Un primer elemento que es importante detallar, consiste en entender los procesos de cambio, redefinición y ajuste de las relaciones, encaminados a la construcción de nuevas formas de vida (Lederach, 2001; Bloomfield, 2015); procesos en transición, que se deben analizar en términos contextuales. Como lo afirman Theidon y Betancourt (2006), dentro de los sujetos en transición se encuentran tanto los sujetos individuales como los sujetos colectivos, en los que se incluyen los excombatientes como comunidades, quienes deben ser asumidos desde la multiplicidad y la diferenciación, sin caer en “romantizaciones” ligeras, con el propósito de captar realidades distintas. Según la experiencia de Theidon y Betancourt, quienes se acercaron a excombatientes procedentes de guerrillas que se desmovilizaron por mecanismos individuales, y a paramilitares que lo hicieron mediante un mecanismo colectivo como la Ley de Justicia y Paz, las transiciones, aunque atraviesen a los sujetos, no siempre atraviesan el contexto social. Esto resulta evidente en el caso colombiano, donde los balances distan de ser positivos en términos de las trasformaciones de las causas estructurales del conflicto; hecho que se aprecia también en el caso de un territorio como el de San José de León, con indicadores de pobreza muy altos, expresión de un aspecto muy débil y sensible en el proceso.
El segundo elemento que quisiéramos destacar tiene que ver con la necesidad de entender el territorio de San José de León como un escenario político, lugar donde se presentan disputas diversas, con historias de antagonismos y confrontación, lejos de una visión idílica o romantizada de lo local. En ese sentido, fundar nuevos pactos políticos para que firmantes de la paz y comunidades receptoras puedan vivir en un mismo territorio, no borra las diferencias y particularidades de las trayectorias biográficas de cada uno de los involucrados, pues el conflicto debe entenderse también como signo de pluralidad política. Lo que podemos encontrar, en cambio, es que son las prácticas sociales compartidas, muchas ubicadas en un plano pragmático, las que lenta y paulatinamente permitirán generar transformaciones afectivo-emocionales.

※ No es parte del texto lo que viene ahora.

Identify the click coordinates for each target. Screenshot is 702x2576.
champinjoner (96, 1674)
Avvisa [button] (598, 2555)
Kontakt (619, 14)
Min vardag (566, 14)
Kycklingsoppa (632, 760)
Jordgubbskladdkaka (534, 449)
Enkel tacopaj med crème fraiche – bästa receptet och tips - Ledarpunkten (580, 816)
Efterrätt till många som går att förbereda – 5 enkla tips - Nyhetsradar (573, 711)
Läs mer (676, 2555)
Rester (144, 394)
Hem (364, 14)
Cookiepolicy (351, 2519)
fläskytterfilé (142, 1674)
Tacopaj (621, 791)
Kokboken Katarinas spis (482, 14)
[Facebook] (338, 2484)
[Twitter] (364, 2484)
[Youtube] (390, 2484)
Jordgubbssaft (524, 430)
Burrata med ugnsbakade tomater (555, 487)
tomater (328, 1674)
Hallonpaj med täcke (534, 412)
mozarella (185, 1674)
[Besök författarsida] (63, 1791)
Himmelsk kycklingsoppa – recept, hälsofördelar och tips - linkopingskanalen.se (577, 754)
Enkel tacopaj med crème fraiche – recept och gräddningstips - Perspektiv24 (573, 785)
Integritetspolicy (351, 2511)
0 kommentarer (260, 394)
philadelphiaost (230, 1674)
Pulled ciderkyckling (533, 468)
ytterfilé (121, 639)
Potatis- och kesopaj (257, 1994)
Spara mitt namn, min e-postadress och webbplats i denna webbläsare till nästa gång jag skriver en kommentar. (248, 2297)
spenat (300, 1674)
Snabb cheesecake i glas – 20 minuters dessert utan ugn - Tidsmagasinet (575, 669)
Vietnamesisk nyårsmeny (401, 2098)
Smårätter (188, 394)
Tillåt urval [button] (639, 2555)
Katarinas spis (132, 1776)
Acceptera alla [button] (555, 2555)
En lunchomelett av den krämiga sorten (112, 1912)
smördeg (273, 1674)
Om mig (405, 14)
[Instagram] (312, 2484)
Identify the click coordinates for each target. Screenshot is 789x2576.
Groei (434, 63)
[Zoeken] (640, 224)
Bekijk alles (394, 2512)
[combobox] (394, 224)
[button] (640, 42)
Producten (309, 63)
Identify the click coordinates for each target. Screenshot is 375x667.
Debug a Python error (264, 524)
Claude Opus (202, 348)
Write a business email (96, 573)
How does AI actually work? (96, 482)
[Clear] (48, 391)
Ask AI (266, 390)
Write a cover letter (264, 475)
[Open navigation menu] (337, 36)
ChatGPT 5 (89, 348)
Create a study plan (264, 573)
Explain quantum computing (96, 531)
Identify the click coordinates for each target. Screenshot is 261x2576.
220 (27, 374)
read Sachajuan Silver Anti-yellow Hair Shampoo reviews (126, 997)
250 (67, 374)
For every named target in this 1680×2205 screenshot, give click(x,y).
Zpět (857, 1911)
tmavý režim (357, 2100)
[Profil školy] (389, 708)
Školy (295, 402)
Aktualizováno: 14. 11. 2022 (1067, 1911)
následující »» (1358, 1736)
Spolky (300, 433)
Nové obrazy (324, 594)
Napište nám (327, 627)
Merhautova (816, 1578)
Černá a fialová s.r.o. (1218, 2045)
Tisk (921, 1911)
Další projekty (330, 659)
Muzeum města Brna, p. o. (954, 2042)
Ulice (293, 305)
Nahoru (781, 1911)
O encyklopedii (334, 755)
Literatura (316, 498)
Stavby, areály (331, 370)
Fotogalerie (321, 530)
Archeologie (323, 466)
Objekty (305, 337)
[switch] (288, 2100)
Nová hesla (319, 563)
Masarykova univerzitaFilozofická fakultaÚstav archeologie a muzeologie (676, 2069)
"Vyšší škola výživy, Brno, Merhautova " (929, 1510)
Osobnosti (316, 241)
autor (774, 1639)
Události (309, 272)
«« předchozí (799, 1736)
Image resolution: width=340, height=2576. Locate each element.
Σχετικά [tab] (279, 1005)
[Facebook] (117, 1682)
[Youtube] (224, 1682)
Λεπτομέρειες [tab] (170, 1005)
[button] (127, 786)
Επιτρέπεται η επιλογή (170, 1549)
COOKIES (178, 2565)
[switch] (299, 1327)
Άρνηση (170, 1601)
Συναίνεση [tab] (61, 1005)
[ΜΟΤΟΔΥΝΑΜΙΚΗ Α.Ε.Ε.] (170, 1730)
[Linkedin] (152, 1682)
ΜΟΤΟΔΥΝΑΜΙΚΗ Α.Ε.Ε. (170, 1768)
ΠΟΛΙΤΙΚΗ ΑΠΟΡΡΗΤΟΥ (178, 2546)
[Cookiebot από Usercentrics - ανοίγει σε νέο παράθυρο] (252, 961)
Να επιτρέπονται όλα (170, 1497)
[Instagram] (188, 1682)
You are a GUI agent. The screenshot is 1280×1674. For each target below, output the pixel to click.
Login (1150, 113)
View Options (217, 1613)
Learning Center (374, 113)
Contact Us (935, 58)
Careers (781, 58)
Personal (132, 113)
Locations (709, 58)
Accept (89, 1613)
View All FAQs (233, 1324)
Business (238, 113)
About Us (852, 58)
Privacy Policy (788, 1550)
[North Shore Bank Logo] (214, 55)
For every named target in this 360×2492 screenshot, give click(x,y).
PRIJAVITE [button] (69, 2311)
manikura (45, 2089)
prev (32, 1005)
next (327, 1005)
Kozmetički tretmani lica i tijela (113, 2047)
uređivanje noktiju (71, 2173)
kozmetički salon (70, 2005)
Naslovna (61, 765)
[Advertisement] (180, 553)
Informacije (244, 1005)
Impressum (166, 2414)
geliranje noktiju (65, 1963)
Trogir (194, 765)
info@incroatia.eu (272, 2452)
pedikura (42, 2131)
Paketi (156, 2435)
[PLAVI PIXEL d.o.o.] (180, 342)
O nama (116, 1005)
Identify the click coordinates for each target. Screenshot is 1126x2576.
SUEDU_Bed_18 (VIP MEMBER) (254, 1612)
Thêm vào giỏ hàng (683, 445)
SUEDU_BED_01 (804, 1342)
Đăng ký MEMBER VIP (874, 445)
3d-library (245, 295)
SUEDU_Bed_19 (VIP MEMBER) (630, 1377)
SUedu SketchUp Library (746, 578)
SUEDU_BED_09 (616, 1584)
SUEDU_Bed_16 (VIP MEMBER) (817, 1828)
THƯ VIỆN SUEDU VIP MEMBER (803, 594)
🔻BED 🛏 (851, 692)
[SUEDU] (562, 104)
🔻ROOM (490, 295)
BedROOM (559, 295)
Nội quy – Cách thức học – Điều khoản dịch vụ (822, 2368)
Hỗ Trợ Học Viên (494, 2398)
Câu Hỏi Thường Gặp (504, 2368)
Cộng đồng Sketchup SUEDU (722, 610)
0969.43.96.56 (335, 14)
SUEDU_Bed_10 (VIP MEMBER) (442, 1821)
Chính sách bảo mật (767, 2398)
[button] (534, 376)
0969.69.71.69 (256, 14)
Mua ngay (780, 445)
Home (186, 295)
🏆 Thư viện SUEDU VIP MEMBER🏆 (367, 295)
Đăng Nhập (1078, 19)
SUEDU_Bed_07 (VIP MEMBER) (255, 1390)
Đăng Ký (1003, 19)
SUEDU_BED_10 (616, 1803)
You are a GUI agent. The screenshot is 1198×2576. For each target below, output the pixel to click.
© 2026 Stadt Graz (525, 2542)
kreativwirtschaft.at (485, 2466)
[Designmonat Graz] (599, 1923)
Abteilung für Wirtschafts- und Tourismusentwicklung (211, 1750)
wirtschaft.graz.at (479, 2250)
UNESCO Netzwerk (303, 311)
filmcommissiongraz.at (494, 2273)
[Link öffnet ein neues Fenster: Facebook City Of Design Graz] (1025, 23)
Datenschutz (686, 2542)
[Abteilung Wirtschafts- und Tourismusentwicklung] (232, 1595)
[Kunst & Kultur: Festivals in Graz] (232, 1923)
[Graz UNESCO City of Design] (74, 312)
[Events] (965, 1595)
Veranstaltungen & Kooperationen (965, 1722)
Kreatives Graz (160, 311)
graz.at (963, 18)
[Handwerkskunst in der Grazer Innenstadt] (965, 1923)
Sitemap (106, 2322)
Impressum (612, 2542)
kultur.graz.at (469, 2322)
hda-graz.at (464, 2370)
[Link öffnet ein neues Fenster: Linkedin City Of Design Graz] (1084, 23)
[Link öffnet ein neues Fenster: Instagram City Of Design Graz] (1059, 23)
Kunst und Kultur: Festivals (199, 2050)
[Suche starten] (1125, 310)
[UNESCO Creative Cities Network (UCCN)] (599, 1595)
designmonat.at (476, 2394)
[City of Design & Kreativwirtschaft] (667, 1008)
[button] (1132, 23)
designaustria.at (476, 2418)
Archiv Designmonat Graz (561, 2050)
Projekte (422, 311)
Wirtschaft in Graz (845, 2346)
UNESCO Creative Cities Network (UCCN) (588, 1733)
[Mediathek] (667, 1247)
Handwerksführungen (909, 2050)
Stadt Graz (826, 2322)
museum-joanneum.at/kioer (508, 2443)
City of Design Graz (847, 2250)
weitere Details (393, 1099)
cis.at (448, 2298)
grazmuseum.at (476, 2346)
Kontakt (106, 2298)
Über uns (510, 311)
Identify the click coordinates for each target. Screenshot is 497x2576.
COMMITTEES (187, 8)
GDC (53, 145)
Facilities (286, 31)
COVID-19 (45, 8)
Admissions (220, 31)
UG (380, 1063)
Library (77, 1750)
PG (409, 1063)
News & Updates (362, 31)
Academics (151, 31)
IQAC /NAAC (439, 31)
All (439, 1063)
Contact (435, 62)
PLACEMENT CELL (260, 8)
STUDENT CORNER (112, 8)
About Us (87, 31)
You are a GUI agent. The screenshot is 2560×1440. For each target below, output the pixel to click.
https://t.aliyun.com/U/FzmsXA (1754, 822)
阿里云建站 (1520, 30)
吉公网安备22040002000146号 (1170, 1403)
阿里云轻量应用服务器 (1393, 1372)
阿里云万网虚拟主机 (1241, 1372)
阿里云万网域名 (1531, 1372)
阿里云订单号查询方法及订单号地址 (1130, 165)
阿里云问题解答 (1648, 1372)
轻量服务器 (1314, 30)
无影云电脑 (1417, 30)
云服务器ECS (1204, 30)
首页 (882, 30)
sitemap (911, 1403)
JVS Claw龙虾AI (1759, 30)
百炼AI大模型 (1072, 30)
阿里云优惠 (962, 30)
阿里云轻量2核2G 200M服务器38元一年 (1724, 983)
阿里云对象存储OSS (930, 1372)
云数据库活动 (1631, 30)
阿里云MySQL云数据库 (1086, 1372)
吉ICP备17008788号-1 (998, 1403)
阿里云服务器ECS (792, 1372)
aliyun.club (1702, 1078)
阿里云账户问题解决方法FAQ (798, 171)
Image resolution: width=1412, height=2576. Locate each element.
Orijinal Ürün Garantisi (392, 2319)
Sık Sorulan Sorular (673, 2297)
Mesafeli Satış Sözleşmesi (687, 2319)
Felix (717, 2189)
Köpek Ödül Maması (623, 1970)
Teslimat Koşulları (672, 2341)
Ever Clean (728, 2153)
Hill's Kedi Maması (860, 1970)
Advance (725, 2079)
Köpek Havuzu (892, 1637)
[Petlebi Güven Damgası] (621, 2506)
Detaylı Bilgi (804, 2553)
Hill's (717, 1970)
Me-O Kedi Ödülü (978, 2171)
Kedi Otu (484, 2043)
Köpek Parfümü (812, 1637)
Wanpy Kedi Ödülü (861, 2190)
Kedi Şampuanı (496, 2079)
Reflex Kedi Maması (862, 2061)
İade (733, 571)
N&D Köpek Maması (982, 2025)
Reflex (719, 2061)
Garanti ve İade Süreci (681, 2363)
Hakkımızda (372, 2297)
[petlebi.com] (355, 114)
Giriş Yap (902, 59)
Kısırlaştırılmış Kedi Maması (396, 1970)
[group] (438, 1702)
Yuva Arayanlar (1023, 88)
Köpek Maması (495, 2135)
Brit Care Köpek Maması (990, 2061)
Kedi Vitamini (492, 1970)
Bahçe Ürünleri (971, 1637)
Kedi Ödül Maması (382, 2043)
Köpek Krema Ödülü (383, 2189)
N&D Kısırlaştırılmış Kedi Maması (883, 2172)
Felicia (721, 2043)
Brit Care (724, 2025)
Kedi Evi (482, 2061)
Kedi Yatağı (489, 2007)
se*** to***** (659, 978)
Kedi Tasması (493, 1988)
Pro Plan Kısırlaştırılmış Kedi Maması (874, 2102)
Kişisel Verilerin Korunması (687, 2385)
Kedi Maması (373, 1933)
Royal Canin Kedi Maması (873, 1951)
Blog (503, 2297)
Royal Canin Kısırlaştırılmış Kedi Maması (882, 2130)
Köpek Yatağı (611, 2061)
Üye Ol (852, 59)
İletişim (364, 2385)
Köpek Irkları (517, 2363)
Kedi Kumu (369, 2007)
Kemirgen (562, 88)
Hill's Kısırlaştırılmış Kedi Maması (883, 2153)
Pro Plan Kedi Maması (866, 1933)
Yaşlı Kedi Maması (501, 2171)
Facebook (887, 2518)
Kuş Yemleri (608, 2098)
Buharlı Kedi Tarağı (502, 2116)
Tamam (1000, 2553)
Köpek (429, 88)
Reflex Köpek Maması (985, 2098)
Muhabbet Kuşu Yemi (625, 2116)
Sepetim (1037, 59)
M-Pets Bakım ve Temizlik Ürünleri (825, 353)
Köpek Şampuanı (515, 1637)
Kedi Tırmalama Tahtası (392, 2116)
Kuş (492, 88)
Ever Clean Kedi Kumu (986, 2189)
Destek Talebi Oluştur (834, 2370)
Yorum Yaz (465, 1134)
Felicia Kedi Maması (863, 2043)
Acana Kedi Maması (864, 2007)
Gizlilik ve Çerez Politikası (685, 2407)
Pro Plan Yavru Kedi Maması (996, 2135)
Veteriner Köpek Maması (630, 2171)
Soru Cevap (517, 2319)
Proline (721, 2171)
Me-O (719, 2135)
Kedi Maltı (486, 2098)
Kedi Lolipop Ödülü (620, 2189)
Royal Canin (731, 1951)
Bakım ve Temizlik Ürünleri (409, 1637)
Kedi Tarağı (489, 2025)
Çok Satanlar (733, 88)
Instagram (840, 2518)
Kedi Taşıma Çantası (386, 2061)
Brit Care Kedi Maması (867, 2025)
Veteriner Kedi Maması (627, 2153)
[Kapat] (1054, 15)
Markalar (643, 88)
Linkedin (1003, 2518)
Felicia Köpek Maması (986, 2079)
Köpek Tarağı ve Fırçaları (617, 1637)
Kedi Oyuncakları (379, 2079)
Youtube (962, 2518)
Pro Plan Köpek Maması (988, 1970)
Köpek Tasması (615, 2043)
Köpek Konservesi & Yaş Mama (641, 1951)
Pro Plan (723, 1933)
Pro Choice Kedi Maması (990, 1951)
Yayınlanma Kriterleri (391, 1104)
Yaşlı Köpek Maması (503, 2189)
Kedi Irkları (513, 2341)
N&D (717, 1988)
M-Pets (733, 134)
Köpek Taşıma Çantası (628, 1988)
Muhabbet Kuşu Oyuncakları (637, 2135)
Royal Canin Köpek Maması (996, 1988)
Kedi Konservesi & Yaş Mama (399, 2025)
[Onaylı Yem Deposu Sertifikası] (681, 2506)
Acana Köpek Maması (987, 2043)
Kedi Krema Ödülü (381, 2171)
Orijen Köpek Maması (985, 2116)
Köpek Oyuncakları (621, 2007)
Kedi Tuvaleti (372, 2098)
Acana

Estas dinámicas operan en la relación entre firmantes y comunidades nativas, así como al interior de los grupos familiares de los primeros, donde los reencuentros se han dado en medio de fricciones y tensiones, derivadas de las dinámicas de la vida armada, aprendizajes parentales, de vida en pareja o de reagrupamientos familiares, que no responden a empatías connaturales, sino a aprendizajes y reconocimientos que reclaman cuestionar actitudes, prejuicios y estereotipos respecto al Otro. Muchas están soportadas en lógicas culturales arraigadas, que pueden limitar los procesos de convivencia y reconciliación si no se abordan directamente (Bloomfield, 2003, p. 13), brindándoles un espacio para su escucha y reconocimiento. En los procesos de reintegración se están reproduciendo atributos hegemónicos de género, que atribuyen ciertas funciones sociales a los hombres y otras a las mujeres, reproduciendo de este modo contextos familiares en donde las mujeres retornan al padecimiento de situaciones de las cuales quisieron escapar, asociadas a una sobrecarga de responsabilidades adjudicadas a su género (Theidon 2009, Esguerra, 2013). La premisa, entonces, debe ser que si todos participaron en la guerra, se espera que en la reincorporación se intensifique la lucha por la igualdad de oportunidades y por el no retorno a los roles tradicionales de la sociedad (Sandino, 2017).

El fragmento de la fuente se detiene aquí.